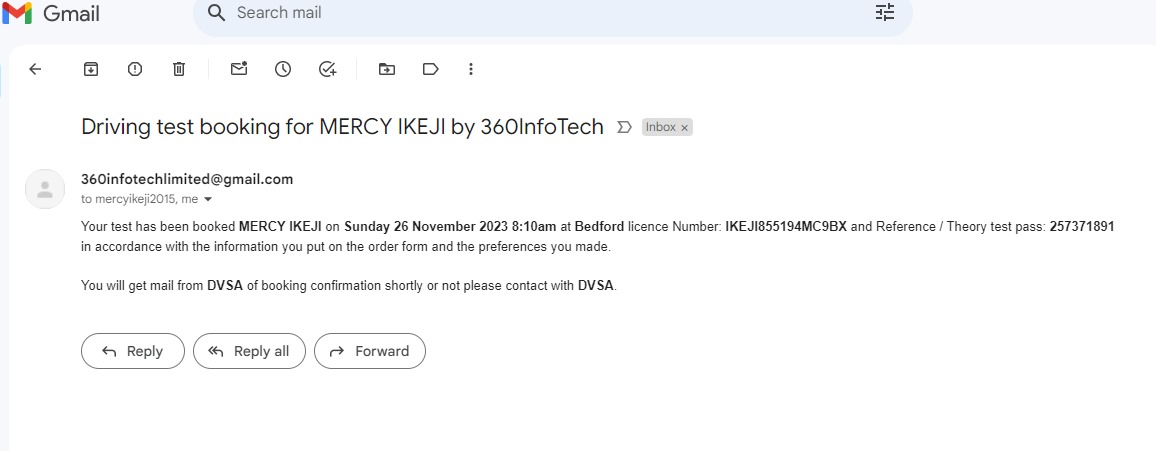1156x451 pixels.
Task: Forward this email
Action: tap(370, 351)
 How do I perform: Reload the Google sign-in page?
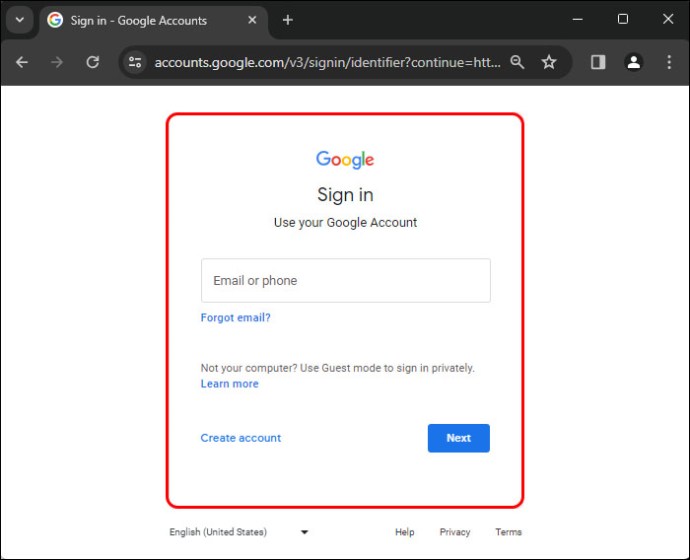click(92, 62)
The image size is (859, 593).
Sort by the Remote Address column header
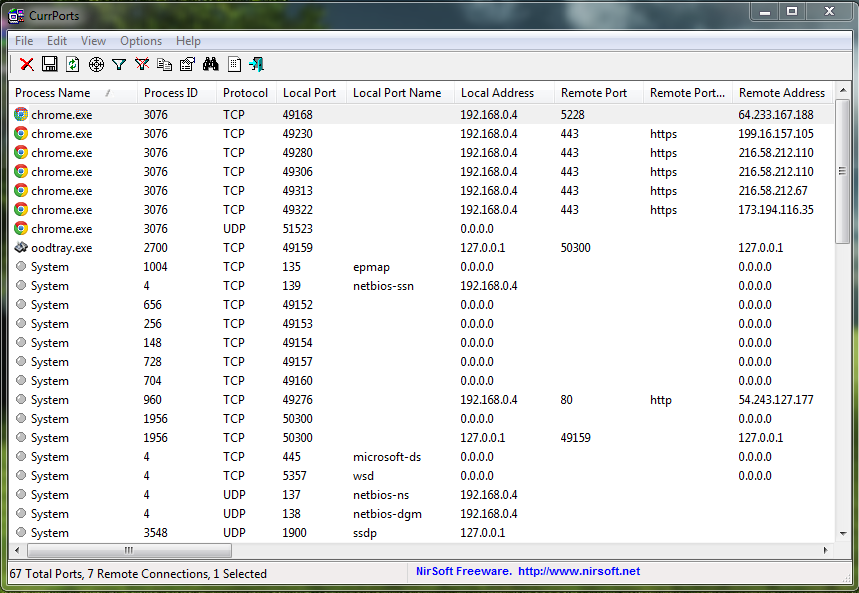(781, 93)
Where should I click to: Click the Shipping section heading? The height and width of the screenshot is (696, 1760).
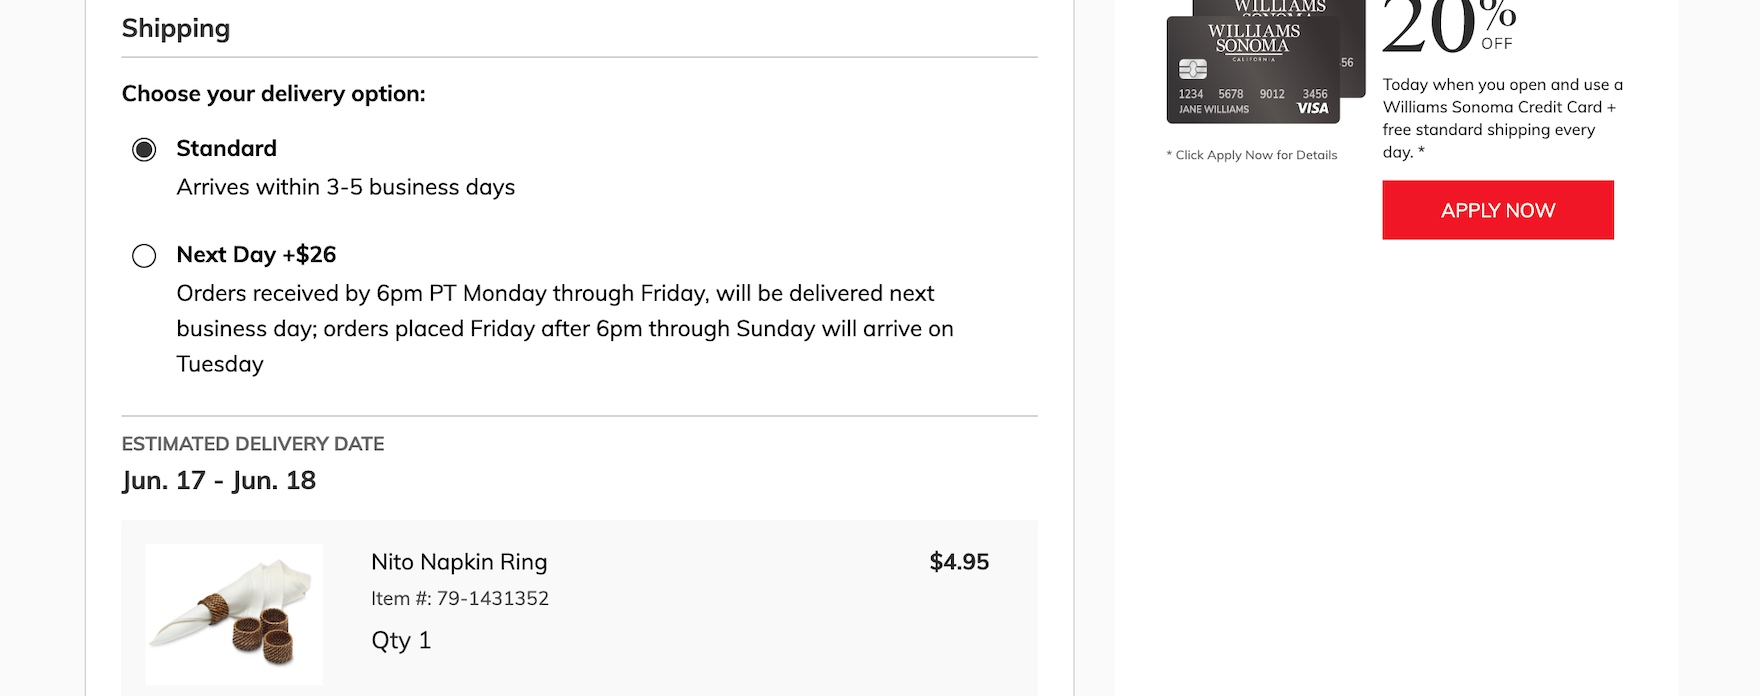(176, 29)
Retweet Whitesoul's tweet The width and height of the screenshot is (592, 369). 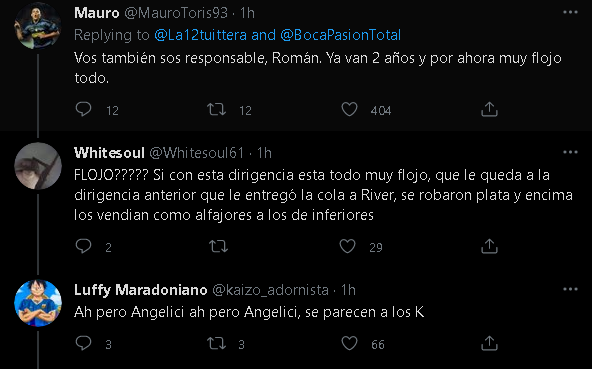219,247
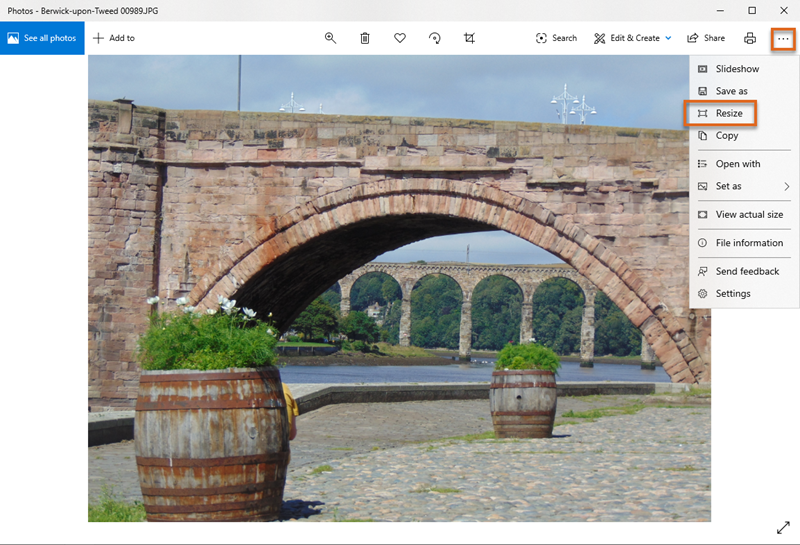The height and width of the screenshot is (545, 800).
Task: Click the print icon
Action: (749, 38)
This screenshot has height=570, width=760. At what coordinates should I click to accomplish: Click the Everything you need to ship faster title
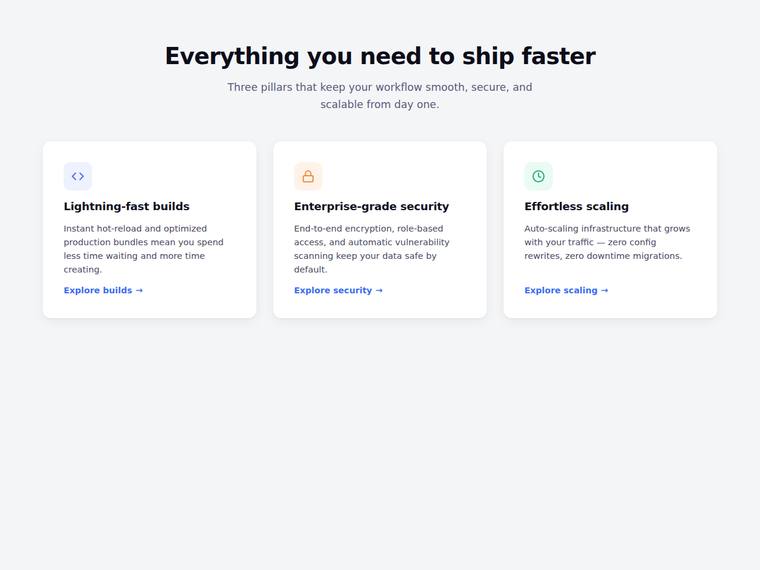380,56
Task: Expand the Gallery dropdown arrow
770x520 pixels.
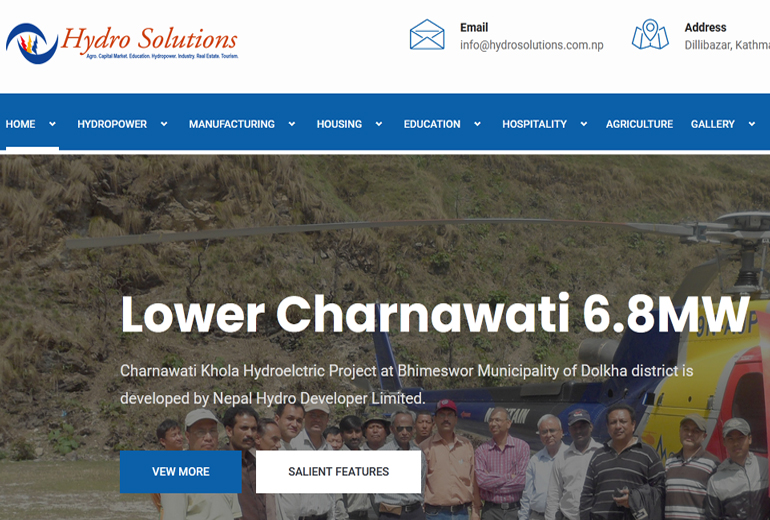Action: tap(751, 124)
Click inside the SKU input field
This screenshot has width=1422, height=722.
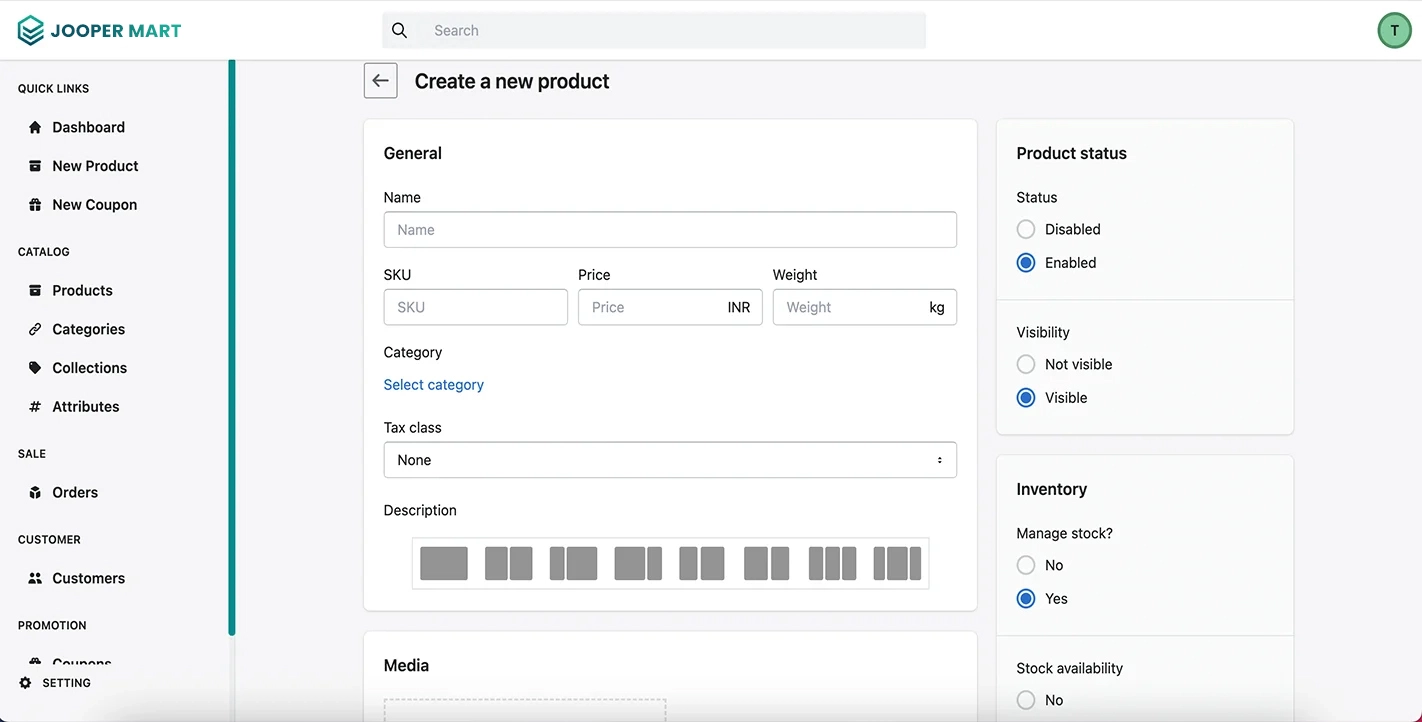tap(475, 307)
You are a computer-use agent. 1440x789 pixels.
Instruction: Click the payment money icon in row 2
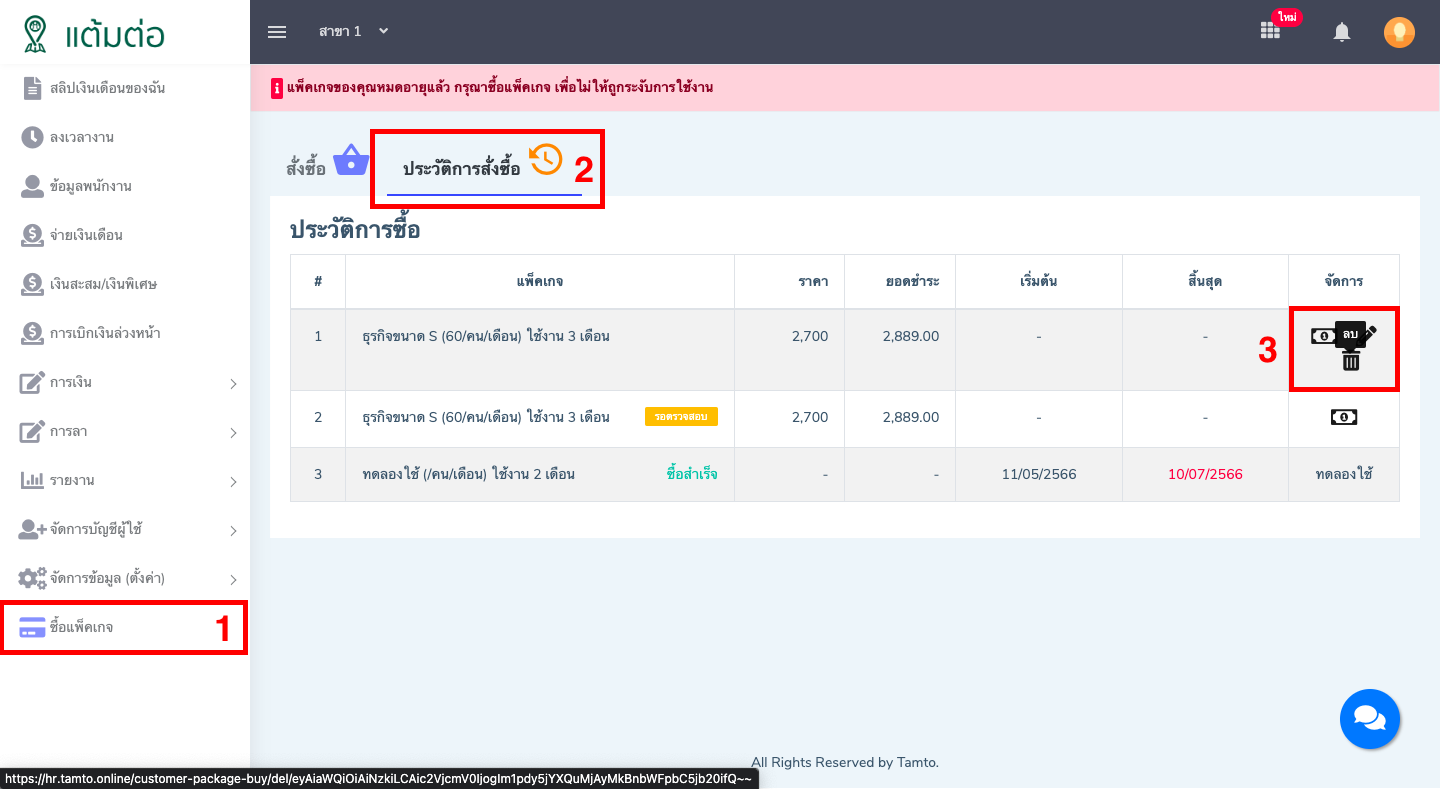[x=1343, y=418]
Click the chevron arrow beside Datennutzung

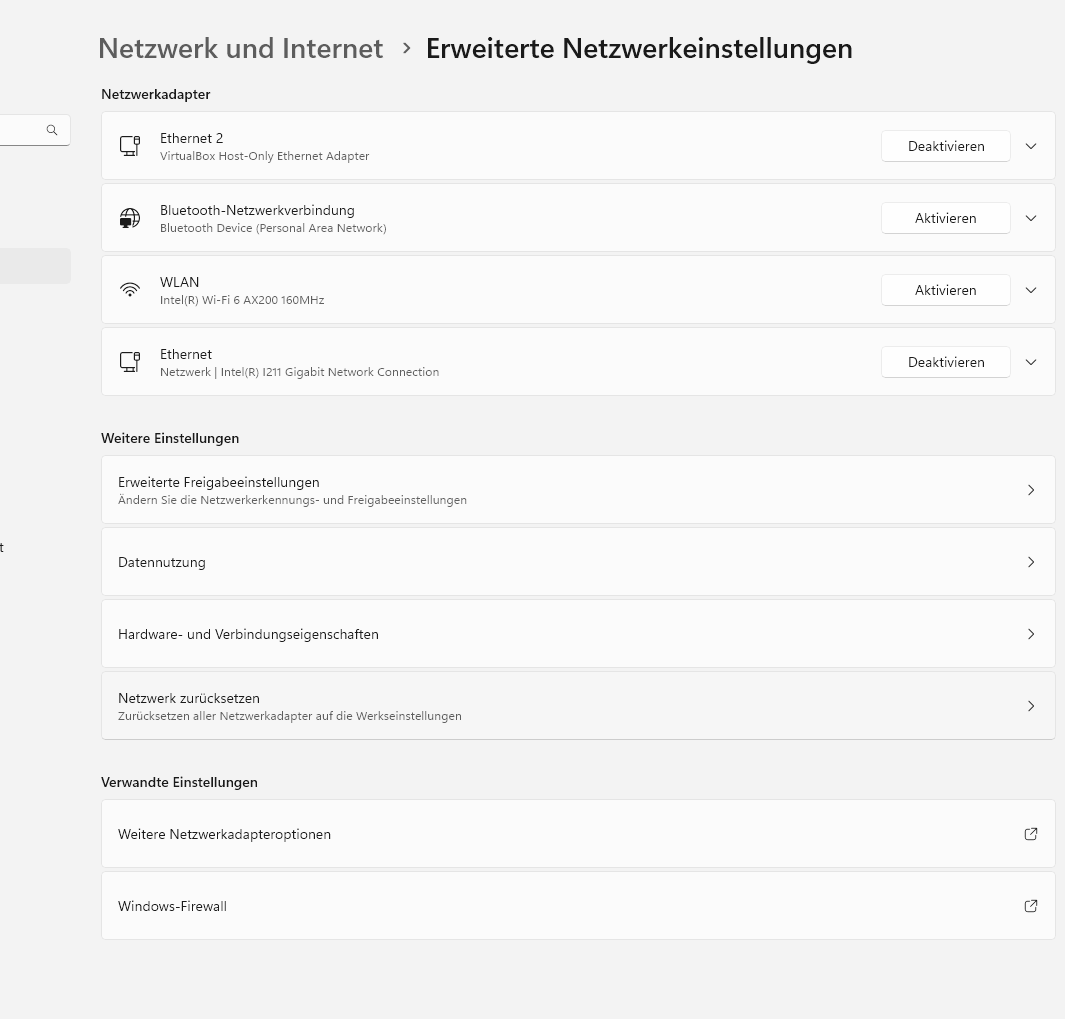1031,562
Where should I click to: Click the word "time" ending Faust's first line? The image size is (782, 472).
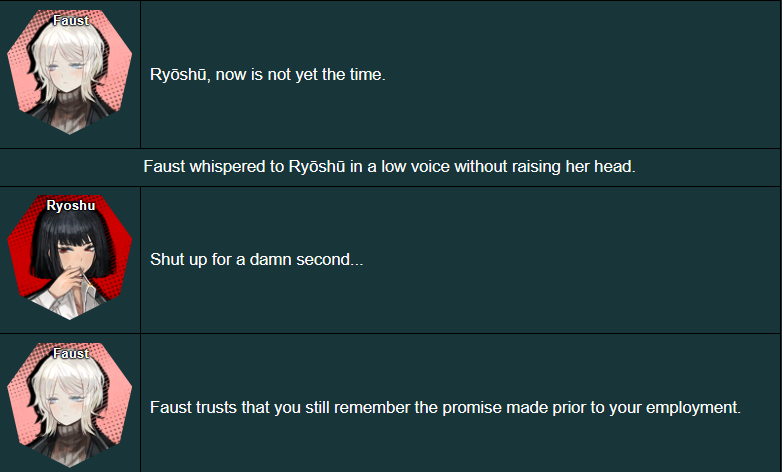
# # # # #
§ TASK
Check each line of the records for "image" and copy the ones that contain it.

§ REPLY TO THE EXERCISE
The image size is (859, 593).
Where should I click to: Click the word "time" ending Faust's first line? The image size is (782, 472).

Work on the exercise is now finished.